■ Exercise requirements: The expected output is every line below, reproduced exactly.
□ □ □ □
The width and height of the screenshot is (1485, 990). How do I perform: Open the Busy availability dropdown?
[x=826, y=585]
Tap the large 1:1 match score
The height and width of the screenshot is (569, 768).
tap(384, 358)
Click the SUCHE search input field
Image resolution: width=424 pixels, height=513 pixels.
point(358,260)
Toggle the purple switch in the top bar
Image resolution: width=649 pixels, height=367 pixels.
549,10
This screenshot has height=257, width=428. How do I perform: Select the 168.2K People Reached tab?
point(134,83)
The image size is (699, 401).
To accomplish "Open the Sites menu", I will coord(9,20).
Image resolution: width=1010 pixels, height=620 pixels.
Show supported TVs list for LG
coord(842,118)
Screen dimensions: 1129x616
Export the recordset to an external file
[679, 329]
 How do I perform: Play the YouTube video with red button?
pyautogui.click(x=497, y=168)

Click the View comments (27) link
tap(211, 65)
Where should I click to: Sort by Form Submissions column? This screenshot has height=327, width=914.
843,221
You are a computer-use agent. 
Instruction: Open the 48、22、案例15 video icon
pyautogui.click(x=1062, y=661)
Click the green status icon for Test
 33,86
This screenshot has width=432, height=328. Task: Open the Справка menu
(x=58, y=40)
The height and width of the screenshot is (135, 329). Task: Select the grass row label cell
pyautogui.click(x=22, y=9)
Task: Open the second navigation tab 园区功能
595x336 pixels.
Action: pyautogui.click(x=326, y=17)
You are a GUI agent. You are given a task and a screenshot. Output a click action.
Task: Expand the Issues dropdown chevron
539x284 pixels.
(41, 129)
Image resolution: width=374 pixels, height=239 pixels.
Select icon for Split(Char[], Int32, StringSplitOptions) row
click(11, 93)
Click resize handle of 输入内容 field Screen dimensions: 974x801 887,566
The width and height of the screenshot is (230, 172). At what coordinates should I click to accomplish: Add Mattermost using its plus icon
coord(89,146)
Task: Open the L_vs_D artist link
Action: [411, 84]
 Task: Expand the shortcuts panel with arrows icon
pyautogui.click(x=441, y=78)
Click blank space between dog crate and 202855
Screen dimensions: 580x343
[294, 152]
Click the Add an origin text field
□ □ □ □
■ Task output:
The width and height of the screenshot is (1485, 990). How do I perform: Open the Busy availability dropdown?
[x=826, y=585]
Tap the large 1:1 match score
The height and width of the screenshot is (569, 768).
tap(384, 358)
Click the SUCHE search input field
Image resolution: width=424 pixels, height=513 pixels.
point(358,260)
Toggle the purple switch in the top bar
Image resolution: width=649 pixels, height=367 pixels.
549,10
This screenshot has height=257, width=428. How do I perform: Select the 168.2K People Reached tab?
point(134,83)
The image size is (699, 401).
To accomplish "Open the Sites menu", I will coord(9,20).
Image resolution: width=1010 pixels, height=620 pixels.
Show supported TVs list for LG
coord(842,118)
Screen dimensions: 1129x616
Export the recordset to an external file
[679, 329]
 How do I perform: Play the YouTube video with red button?
pyautogui.click(x=497, y=168)

Click the View comments (27) link
tap(211, 65)
Where should I click to: Sort by Form Submissions column? This screenshot has height=327, width=914.
843,221
You are a computer-use agent. 
Instruction: Open the 48、22、案例15 video icon
pyautogui.click(x=1062, y=661)
Click the green status icon for Test
 33,86
This screenshot has width=432, height=328. Task: Open the Справка menu
(x=58, y=40)
The height and width of the screenshot is (135, 329). Task: Select the grass row label cell
pyautogui.click(x=22, y=9)
Task: Open the second navigation tab 园区功能
595x336 pixels.
Action: pyautogui.click(x=326, y=17)
You are a GUI agent. You are given a task and a screenshot. Output a click action.
Task: Expand the Issues dropdown chevron
539x284 pixels.
(41, 129)
Image resolution: width=374 pixels, height=239 pixels.
Select icon for Split(Char[], Int32, StringSplitOptions) row
click(11, 93)
Click resize handle of 输入内容 field Screen dimensions: 974x801 887,566
The width and height of the screenshot is (230, 172). At what coordinates should I click to accomplish: Add Mattermost using its plus icon
coord(89,146)
Task: Open the L_vs_D artist link
Action: [411, 84]
 Task: Expand the shortcuts panel with arrows icon
pyautogui.click(x=441, y=78)
Click blank space between dog crate and 202855
Screen dimensions: 580x343
[294, 152]
Click the Add an origin text field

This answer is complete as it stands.